Williams and Borelli square off in first and only Public Advocate debate days before early voting

MANHATTAN — For the first time New Yorkers will be able to vote before Election Day.

Saturday will be the first of nine early voting days available around the city at dozens of locations. The only city-wide during this election cycle is the race is for Public Advocate.

The first debate was help Tuesday night on NY1 and PIX 11 caught up with the candidates moments after they walked off stage.

From the beginning of the debate, there were friendly but firm disagreements between current Democratic Public Advocate Jumaane Williams and Republican Councilman Joseph Borelli.

In his brief time as Public Advocate Williams has sought to expand the office, Borelli would ideally like to see it go away.

“Maybe it’s time to evaluate if the office is worth anything at all, worth keeping,” Borelli said. “But you know I’ll do the job if elected, and part of that job is to be a check on the mayor.”

“I asked for this job because it’s an important job,” Williams said. “When I was running for Lt. Governor I said I envisioned that job as a public advocate for the state.”

Though the two men disagreed across a number of topics, bail reform was perhaps an area where the two men differed most.

New reforms set to take effect at the beginning of the year, which Williams has advocated for, are aimed to reduce mass incarceration.

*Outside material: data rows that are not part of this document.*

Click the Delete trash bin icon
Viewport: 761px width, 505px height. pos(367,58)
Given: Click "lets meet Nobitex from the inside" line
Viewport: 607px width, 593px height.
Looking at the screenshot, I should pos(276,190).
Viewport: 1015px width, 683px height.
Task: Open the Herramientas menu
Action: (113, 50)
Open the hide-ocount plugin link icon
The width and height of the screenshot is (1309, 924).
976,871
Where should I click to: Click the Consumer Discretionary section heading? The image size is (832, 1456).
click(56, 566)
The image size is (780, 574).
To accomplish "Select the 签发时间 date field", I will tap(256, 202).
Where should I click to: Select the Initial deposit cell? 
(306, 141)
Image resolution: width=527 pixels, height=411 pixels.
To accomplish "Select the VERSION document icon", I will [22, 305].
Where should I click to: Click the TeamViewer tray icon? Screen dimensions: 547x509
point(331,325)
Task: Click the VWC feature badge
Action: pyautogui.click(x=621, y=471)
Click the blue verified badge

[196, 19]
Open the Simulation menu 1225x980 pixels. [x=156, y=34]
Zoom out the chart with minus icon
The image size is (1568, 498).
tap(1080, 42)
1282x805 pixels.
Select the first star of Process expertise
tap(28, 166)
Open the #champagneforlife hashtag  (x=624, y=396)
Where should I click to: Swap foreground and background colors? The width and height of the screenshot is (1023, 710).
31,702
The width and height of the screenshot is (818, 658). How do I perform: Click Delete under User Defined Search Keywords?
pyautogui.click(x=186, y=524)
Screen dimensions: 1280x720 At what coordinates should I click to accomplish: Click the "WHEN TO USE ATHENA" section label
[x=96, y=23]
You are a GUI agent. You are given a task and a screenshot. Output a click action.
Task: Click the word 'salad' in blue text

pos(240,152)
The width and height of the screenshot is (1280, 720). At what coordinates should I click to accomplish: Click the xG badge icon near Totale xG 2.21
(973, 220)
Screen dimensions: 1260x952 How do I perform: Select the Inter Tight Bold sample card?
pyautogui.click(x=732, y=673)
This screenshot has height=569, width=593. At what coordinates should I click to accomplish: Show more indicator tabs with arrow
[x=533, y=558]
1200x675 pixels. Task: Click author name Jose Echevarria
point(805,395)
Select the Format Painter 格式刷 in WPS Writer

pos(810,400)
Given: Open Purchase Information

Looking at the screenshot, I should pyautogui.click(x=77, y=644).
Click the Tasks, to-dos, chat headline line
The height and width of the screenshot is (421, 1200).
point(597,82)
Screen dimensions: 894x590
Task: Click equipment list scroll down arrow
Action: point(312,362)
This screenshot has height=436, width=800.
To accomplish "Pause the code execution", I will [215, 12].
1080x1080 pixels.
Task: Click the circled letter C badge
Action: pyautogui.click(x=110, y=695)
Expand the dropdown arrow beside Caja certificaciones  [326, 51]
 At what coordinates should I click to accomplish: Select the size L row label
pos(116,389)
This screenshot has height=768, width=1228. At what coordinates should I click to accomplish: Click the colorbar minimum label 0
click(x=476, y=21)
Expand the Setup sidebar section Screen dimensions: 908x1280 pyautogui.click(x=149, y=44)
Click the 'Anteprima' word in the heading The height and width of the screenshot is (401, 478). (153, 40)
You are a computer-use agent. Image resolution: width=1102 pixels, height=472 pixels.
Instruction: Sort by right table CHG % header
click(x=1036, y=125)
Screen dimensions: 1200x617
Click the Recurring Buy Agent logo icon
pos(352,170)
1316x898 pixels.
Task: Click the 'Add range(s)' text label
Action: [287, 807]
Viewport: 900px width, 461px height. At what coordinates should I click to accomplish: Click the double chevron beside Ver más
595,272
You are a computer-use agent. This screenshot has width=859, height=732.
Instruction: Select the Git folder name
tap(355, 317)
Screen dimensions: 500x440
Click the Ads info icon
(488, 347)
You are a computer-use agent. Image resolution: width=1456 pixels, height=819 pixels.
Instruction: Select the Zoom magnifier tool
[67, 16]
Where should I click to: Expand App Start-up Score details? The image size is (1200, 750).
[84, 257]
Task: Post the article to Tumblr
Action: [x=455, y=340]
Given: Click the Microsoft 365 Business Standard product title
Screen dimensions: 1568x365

However, prosecutors have expressed concern about people accused of serious crimes roaming too freely. Borelli raised many of those concerns.

“The voters won tonight,” Borelli said following the debate. “They heard two competing visions for our city and they have a clear choice on substance and that’s positive.”

“I think it’s important to have a guy there who isn’t there to get re-elected, but to make sure the office is working on behalf of the people,” Williams said.

The Public Advocate position is often looked at as a springboard to the mayors office. Williams said during the debate he is not interested in running for mayor in two years, but added he would never rule it out.

Borelli joked that considering the traditional Democratic majorities in this city, if he were to win the Public Advocate job, he would absolutely consider a run for mayor.